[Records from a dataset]
::::

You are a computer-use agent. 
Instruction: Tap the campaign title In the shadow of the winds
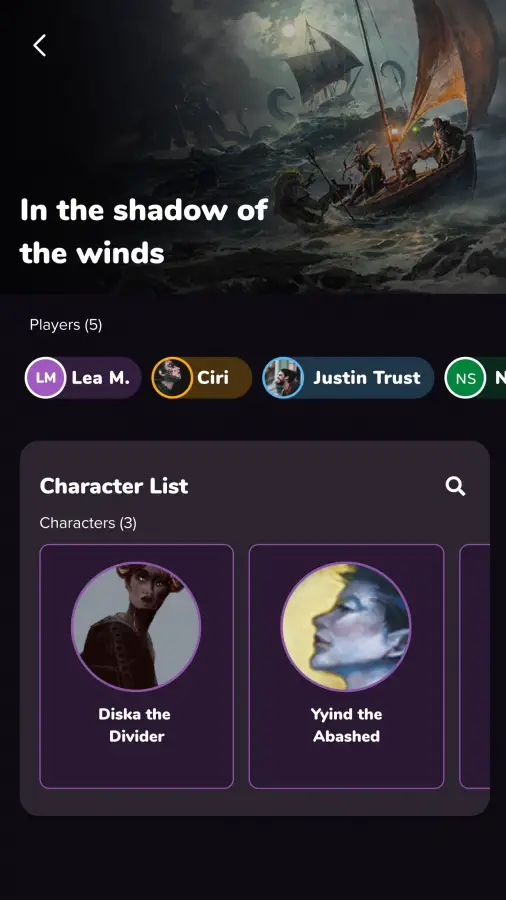click(143, 231)
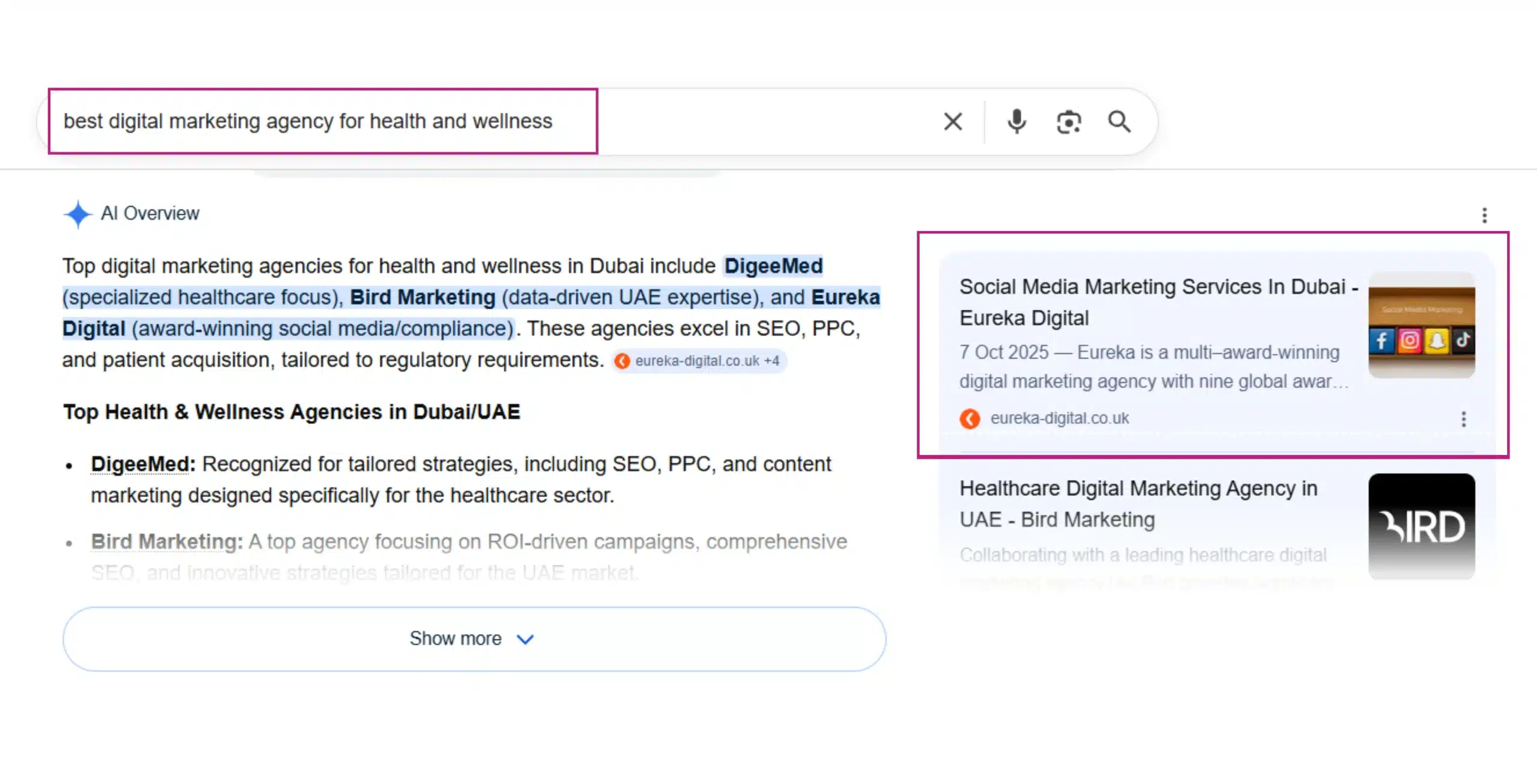Click the AI Overview heading label
1537x784 pixels.
click(149, 213)
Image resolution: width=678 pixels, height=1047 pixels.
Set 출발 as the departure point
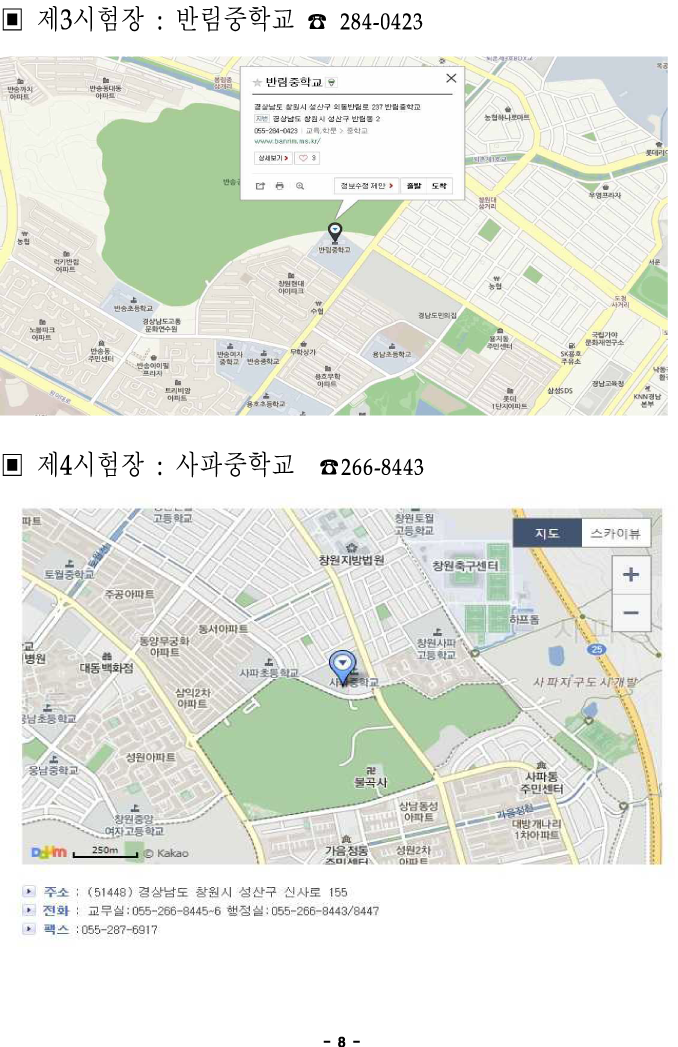pos(414,186)
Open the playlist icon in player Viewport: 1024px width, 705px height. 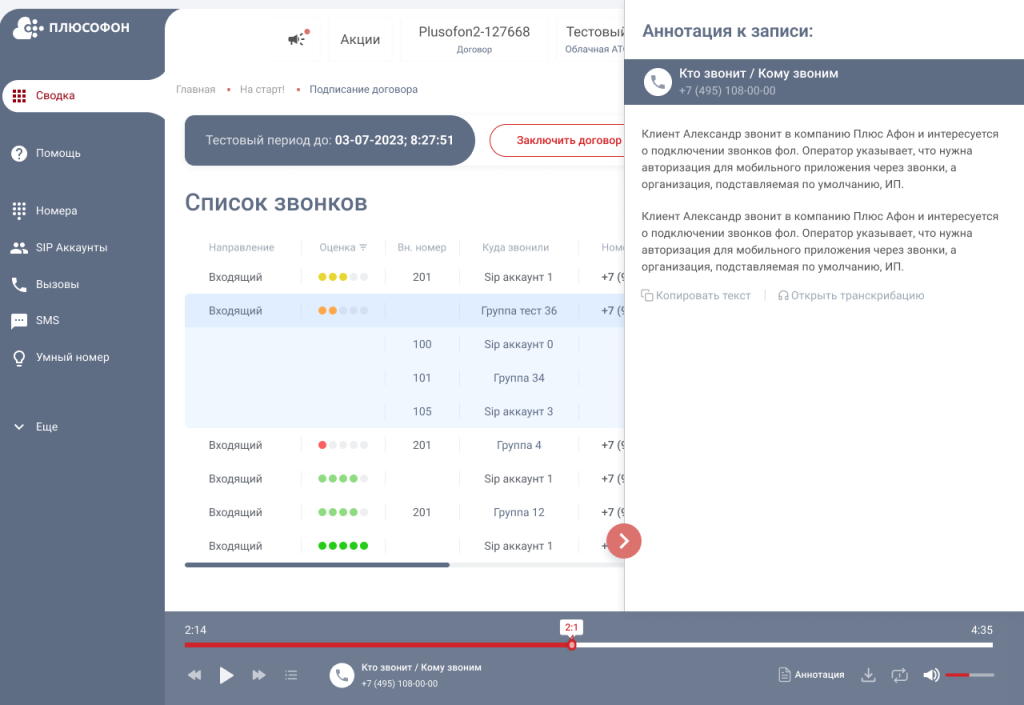coord(291,675)
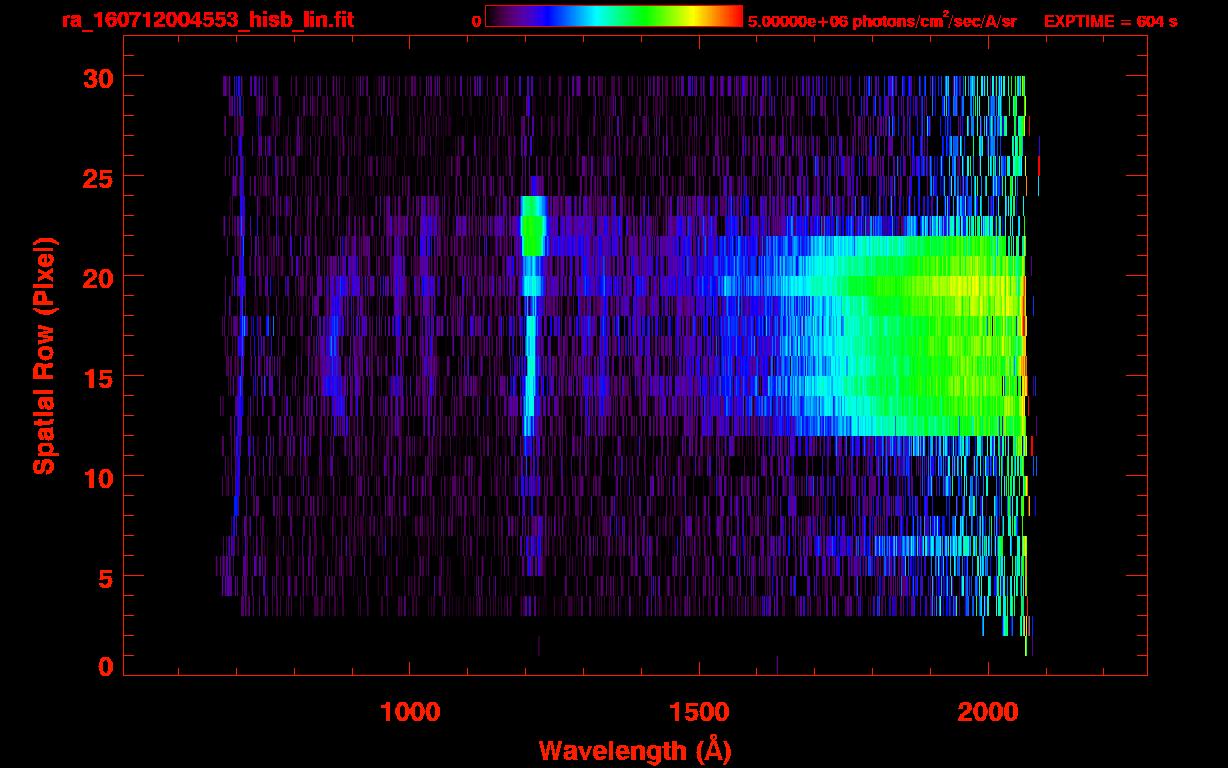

::::

— YOUR ASSIGNMENT —
Pictures are to be left out; the lines from the start of the records above through the line holding "Image resolution: width=678" are to be returned exactly.

— OUTPUT BELOW —
You are a computer-use agent. 
Instruction: Tap the campaign title In the shadow of the winds
click(143, 231)
Click the AI Overview heading label
1537x784 pixels.
click(149, 213)
Image resolution: width=678 pixels, height=1047 pixels.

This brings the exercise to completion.